**TASK PROMPT**
After locating "Filter (234, 969)" in the listing below, copy that line and each one after it exactly, ending with the line that has "Búsqueda avanzada (1035, 1527)".
▼▼▼
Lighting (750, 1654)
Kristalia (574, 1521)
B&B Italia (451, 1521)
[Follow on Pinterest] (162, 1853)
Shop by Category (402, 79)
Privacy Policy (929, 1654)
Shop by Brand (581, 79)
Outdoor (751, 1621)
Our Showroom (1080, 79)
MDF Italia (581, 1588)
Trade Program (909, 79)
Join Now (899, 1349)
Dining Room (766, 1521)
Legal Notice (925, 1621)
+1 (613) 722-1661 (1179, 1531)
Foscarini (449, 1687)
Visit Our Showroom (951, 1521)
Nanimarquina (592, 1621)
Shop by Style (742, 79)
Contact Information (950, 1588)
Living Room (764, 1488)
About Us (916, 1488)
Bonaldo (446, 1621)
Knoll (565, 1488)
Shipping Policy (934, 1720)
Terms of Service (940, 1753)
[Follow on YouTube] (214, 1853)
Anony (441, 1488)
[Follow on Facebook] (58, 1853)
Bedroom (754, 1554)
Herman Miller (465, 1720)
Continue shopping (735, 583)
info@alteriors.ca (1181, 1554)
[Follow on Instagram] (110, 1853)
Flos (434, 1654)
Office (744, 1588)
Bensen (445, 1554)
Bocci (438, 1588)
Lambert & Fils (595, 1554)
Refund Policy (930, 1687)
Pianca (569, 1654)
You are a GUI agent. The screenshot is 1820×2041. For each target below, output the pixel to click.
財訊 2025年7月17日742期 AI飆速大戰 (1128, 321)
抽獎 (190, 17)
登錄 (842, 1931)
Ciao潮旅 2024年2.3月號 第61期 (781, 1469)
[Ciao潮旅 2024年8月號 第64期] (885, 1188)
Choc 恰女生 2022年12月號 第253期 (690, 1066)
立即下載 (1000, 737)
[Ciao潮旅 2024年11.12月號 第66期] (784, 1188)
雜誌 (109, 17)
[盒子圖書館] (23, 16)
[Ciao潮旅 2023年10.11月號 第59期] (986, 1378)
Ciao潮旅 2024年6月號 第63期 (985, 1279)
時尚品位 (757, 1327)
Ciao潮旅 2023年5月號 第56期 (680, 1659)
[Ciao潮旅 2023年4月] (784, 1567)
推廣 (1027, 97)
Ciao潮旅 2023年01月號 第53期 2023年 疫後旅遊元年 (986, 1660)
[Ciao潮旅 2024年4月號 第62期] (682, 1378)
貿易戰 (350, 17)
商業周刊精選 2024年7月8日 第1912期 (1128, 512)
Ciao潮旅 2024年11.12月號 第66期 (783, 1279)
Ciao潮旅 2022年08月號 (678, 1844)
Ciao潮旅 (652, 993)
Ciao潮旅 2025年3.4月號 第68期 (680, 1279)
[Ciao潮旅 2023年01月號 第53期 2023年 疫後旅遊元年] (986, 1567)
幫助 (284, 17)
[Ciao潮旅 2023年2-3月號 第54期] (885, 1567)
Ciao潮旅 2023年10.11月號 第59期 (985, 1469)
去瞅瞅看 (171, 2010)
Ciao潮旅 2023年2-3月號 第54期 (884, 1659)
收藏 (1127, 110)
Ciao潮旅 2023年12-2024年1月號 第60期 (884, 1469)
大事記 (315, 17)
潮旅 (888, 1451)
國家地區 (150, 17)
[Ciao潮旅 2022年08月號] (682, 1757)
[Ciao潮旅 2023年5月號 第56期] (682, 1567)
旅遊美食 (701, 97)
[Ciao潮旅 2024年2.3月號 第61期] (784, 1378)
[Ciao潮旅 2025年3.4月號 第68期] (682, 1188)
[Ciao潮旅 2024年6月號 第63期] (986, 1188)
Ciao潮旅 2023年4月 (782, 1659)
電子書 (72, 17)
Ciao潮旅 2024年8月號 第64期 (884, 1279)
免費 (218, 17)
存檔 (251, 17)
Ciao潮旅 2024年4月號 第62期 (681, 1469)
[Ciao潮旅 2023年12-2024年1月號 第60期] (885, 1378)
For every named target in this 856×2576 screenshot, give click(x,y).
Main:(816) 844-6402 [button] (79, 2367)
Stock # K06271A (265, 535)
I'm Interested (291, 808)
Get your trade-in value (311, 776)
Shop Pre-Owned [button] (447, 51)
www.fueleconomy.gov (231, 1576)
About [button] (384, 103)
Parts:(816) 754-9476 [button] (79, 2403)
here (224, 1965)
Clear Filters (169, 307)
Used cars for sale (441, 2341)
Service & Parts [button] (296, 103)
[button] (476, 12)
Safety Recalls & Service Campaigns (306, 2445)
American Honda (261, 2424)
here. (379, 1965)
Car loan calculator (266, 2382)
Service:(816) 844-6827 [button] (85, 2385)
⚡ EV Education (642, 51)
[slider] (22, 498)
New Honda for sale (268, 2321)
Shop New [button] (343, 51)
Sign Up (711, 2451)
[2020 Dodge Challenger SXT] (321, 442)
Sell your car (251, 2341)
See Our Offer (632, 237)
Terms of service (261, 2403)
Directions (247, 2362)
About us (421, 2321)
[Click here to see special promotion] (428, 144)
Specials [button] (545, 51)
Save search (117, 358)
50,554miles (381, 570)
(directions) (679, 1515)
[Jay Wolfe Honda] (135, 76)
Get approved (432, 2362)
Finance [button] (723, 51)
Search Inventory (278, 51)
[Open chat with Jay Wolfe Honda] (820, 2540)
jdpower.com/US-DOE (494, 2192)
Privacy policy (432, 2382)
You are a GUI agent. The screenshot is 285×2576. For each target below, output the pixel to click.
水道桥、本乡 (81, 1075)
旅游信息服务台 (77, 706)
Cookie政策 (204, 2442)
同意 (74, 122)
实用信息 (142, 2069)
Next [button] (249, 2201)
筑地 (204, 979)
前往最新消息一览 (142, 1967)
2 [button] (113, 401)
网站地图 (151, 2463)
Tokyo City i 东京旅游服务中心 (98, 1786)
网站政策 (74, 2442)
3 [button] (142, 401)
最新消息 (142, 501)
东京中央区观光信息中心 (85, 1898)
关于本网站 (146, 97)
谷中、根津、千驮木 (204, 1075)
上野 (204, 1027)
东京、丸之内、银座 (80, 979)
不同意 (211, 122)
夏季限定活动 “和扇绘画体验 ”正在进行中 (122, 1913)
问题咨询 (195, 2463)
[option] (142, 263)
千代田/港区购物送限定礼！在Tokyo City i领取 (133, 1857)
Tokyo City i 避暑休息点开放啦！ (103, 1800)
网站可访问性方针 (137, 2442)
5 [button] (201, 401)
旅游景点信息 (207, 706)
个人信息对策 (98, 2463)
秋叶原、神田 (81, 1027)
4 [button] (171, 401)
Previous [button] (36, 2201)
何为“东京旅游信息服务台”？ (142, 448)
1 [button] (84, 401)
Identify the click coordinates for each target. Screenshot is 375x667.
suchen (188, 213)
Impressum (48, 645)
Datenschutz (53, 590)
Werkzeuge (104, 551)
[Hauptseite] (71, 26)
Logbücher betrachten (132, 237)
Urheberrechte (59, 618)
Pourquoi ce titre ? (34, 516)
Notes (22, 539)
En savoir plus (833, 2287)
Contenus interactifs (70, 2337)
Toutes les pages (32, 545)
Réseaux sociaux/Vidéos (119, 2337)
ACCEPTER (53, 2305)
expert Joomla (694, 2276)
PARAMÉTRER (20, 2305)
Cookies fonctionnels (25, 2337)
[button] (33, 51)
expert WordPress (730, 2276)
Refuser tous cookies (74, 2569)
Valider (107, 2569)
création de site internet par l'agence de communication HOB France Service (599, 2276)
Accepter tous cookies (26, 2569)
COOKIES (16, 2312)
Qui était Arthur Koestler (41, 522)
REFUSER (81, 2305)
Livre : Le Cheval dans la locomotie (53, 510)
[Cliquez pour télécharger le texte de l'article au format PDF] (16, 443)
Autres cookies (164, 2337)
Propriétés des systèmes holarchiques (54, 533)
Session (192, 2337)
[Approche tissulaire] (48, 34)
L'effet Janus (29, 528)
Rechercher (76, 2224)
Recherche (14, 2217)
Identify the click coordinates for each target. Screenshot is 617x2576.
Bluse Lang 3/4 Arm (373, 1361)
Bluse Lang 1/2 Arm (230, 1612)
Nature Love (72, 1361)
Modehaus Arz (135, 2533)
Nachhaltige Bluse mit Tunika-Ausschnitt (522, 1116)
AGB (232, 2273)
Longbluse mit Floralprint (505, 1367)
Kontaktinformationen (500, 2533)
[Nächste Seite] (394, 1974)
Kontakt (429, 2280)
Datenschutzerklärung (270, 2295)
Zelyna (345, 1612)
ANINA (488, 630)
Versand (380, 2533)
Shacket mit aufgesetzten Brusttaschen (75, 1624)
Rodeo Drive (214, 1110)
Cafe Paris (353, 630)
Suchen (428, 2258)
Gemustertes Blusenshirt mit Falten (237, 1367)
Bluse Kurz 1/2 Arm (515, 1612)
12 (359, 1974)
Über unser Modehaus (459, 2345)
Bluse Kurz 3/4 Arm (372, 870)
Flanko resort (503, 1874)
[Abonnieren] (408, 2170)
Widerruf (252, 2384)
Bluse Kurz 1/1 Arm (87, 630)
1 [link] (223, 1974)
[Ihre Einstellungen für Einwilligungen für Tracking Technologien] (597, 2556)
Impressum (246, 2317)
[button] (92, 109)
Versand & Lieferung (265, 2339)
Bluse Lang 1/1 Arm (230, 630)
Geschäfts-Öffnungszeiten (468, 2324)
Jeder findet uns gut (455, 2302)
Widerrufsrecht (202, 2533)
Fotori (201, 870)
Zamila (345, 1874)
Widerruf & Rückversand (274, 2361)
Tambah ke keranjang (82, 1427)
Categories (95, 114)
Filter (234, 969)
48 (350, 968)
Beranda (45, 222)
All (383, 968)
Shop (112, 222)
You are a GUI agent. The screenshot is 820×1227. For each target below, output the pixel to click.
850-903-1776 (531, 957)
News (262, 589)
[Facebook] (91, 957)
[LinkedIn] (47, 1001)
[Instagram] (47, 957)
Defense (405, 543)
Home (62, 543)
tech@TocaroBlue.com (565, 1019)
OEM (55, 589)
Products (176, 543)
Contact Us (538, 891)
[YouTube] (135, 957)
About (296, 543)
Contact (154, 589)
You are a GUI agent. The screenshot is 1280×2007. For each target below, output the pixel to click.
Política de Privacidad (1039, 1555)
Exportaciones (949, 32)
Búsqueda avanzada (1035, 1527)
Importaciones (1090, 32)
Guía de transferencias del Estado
▲▲▲
**EXERCISE OUTPUT**
Filter (234, 969)
48 (350, 968)
Beranda (45, 222)
All (383, 968)
Shop (112, 222)
You are a GUI agent. The screenshot is 820×1227. For each target below, output the pixel to click.
850-903-1776 (531, 957)
News (262, 589)
[Facebook] (91, 957)
[LinkedIn] (47, 1001)
[Instagram] (47, 957)
Defense (405, 543)
Home (62, 543)
tech@TocaroBlue.com (565, 1019)
OEM (55, 589)
Products (176, 543)
Contact Us (538, 891)
[YouTube] (135, 957)
About (296, 543)
Contact (154, 589)
You are a GUI agent. The screenshot is 1280×2007. For each target below, output the pixel to click.
Política de Privacidad (1039, 1555)
Exportaciones (949, 32)
Búsqueda avanzada (1035, 1527)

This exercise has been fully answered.